Dreams galore once more, with predictable subject matter, featuring a certain person who lives not a million miles away. I got up just after eight-thirty and Dad gave me a lift into Easterby. I bought four papers for their Shuttle coverage, which was predictably repetitive, and then trekked over to the Library to take back my books. I took out five books: Revolutionary Silhouettes by Lunacharsky; Theories of Revolution: An Introduction by Cohan; Year One of the Russian Revolution by Victor Serge; Miller’s A View From the Bridge (because of its critical notes) and finally, a book for Dad on Lord Raglan and the Crimean War.  After lamenting my moneyless circumstances in HMV, I read Cohan’s book for a while when I got back.

I waited eagerly for teatime and Shuttle news, and sure enough, there was a view of the blue, cloud-speckled earth through the Shuttle windows. More film on the late evening news, Young with spec’s on reading checklists, talking with Bush, and both men doing the obligatory acrobatics. The interior of “Columbia” looked like a cross between Skylab and an airliner cockpit. I watched Horizon (about Saturn) and the Argentinian Grand Prix and came to bed.

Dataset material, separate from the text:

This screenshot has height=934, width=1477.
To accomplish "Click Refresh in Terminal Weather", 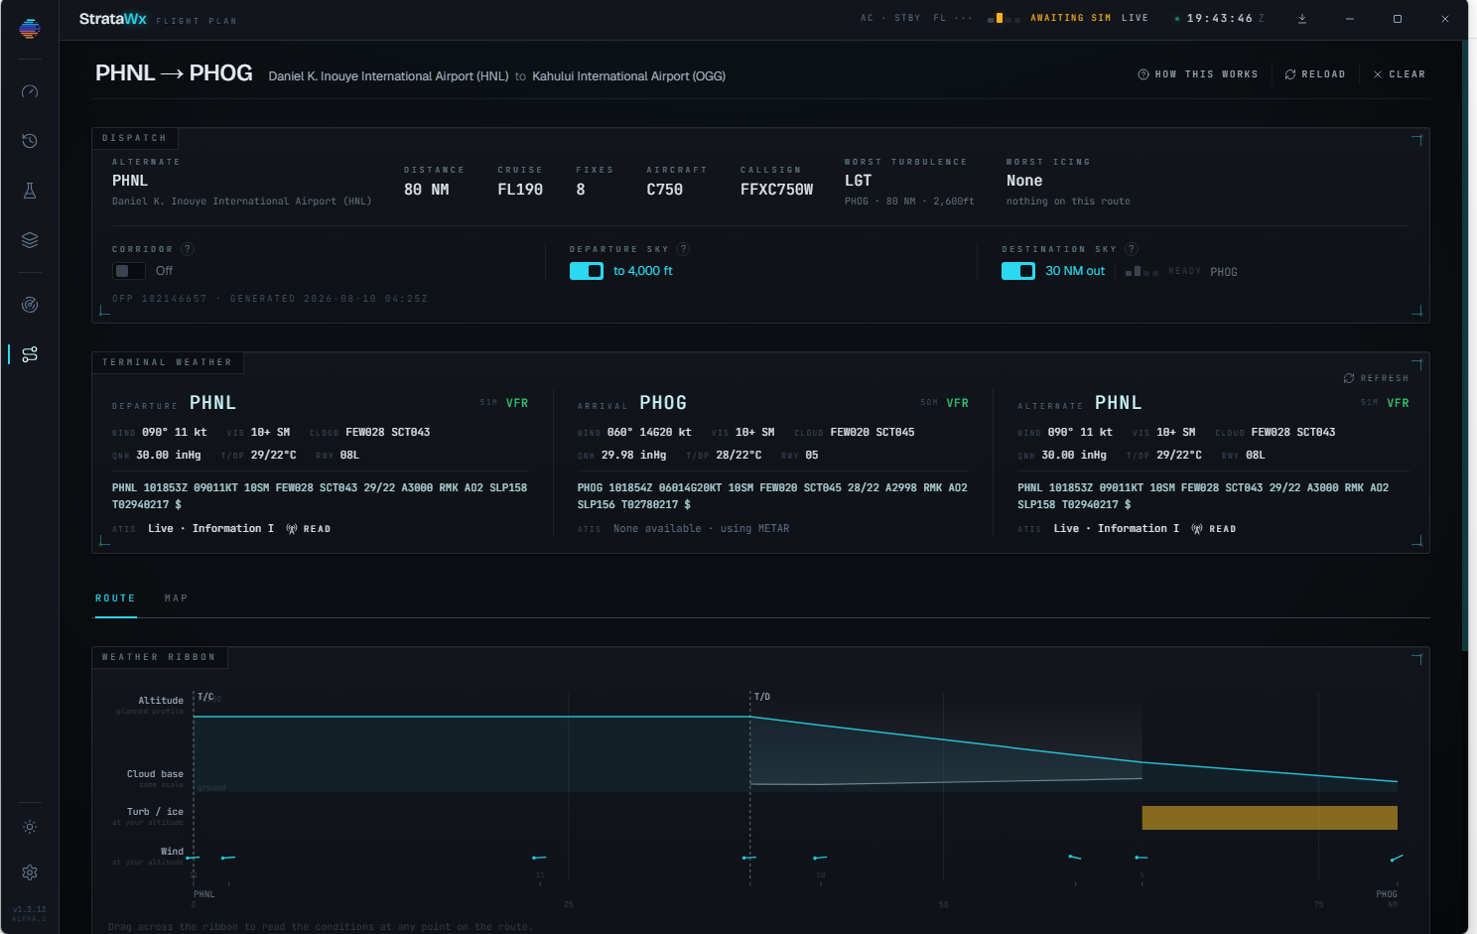I will [1376, 378].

I read and heard news about Brixton and the riots throughout the day; on reflection, my thoughts are pretty unfair and narrow-minded regarding the "over-reaction" of people who live with high unemployment in a rundown area, suffering constant police activity, and with little hope in sight. What gets me really though is reading shitty comments from Eldon Griffiths blaming the violence on “Marxist agitators” who follow Lenin’s maxim of smashing the police “to bits." This is a very un-Leninist phrase to me.